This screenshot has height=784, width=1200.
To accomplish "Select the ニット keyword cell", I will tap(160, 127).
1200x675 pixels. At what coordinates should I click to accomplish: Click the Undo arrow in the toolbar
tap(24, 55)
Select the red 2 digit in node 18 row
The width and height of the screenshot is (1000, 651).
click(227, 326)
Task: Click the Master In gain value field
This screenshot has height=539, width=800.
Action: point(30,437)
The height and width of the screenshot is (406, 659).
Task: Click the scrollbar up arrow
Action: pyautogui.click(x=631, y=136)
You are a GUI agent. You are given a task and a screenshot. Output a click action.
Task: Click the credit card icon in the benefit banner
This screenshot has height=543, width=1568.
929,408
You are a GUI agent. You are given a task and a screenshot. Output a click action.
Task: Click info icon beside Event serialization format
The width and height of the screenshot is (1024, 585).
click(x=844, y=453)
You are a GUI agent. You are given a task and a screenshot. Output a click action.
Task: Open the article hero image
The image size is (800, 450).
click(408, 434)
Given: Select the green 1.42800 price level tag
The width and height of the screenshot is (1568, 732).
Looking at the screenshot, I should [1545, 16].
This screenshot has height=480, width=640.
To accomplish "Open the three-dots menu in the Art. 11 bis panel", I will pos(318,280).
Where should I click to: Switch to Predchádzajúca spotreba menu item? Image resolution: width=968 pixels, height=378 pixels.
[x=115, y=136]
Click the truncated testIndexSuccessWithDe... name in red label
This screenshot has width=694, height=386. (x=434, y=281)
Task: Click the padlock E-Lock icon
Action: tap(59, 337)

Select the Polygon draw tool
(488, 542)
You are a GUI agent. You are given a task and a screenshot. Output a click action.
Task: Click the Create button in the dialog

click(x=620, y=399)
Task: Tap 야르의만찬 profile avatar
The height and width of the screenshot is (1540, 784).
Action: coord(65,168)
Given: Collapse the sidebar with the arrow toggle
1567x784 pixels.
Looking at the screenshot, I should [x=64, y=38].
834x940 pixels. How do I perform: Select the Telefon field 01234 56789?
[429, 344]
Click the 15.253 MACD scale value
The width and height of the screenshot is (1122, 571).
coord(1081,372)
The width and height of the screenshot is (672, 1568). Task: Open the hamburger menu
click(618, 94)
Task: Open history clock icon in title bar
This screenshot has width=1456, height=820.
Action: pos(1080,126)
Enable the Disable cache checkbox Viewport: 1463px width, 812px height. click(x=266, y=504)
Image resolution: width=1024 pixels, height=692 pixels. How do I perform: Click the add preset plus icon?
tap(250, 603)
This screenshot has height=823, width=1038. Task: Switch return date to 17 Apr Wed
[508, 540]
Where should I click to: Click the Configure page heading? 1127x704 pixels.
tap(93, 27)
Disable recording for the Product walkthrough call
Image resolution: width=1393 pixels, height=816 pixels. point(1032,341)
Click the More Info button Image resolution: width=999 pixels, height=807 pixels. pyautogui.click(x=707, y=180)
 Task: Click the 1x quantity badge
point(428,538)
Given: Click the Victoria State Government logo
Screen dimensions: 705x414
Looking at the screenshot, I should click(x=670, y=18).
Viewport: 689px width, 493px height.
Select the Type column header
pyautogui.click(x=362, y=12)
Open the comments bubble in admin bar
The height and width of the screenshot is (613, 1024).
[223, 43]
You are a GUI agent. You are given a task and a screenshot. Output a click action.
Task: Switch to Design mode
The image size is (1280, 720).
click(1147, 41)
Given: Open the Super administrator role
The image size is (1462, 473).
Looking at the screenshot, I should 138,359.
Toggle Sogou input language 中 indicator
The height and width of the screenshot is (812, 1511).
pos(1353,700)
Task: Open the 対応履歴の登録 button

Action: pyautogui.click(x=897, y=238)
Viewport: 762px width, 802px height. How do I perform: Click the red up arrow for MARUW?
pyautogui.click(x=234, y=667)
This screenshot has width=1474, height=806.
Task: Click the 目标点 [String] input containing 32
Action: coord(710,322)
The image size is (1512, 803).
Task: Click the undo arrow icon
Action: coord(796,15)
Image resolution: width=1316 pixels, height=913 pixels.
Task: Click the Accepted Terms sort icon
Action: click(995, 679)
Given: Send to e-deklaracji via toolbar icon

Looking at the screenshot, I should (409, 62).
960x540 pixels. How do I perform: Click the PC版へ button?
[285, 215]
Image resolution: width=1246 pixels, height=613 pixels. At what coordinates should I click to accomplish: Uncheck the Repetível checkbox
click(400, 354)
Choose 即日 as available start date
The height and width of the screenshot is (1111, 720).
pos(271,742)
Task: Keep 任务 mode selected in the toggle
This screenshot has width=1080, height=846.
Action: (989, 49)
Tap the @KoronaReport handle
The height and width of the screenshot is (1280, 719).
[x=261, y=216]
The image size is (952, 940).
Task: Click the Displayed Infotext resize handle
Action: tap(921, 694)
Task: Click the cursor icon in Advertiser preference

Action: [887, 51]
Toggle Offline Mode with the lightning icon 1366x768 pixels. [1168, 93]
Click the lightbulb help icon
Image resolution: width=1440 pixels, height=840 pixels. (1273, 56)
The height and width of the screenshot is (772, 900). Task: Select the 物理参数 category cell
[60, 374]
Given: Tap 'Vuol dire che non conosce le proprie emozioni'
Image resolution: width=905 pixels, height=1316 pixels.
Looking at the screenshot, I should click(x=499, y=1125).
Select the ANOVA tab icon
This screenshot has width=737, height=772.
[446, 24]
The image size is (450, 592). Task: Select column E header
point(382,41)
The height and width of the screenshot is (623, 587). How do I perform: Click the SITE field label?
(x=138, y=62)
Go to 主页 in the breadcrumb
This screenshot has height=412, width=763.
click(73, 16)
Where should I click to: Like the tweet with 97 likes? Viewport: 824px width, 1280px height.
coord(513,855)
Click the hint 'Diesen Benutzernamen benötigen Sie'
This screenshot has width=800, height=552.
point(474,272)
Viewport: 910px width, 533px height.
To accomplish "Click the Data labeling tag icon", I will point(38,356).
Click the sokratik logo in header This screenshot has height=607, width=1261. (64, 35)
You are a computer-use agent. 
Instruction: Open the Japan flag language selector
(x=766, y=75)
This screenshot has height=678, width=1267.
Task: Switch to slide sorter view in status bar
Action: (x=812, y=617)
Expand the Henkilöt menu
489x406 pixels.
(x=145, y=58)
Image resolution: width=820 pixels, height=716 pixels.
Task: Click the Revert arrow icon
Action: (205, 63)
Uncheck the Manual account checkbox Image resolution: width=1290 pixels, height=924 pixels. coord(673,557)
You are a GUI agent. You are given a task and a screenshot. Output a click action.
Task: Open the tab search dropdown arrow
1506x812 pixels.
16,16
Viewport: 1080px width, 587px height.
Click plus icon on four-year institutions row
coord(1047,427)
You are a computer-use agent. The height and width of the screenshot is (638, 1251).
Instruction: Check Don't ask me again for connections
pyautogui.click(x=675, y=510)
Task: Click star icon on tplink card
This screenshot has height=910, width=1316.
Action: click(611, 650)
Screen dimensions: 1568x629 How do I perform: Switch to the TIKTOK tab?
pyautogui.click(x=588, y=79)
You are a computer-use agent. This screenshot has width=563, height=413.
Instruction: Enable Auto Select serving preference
• • • • •
> **EXERCISE BRIEF**
Begin with the line that has "Task: Click info" in the listing above and end after the line that has "Task: Open history clock icon in title bar"; output those lines exactly.

> **RESULT OF THE EXERCISE**
Task: Click info icon beside Event serialization format
The width and height of the screenshot is (1024, 585).
click(x=844, y=453)
You are a GUI agent. You are given a task and a screenshot. Output a click action.
Task: Open the article hero image
The image size is (800, 450).
click(408, 434)
Given: Select the green 1.42800 price level tag
The width and height of the screenshot is (1568, 732).
Looking at the screenshot, I should [1545, 16].
This screenshot has height=480, width=640.
To accomplish "Open the three-dots menu in the Art. 11 bis panel", I will pos(318,280).
Where should I click to: Switch to Predchádzajúca spotreba menu item? Image resolution: width=968 pixels, height=378 pixels.
[x=115, y=136]
Click the truncated testIndexSuccessWithDe... name in red label
This screenshot has width=694, height=386. (x=434, y=281)
Task: Click the padlock E-Lock icon
Action: tap(59, 337)

Select the Polygon draw tool
(488, 542)
You are a GUI agent. You are given a task and a screenshot. Output a click action.
Task: Click the Create button in the dialog

click(x=620, y=399)
Task: Tap 야르의만찬 profile avatar
The height and width of the screenshot is (1540, 784).
Action: coord(65,168)
Given: Collapse the sidebar with the arrow toggle
1567x784 pixels.
Looking at the screenshot, I should [x=64, y=38].
834x940 pixels. How do I perform: Select the Telefon field 01234 56789?
[429, 344]
Click the 15.253 MACD scale value
The width and height of the screenshot is (1122, 571).
coord(1081,372)
The width and height of the screenshot is (672, 1568). Task: Open the hamburger menu
click(618, 94)
Task: Open history clock icon in title bar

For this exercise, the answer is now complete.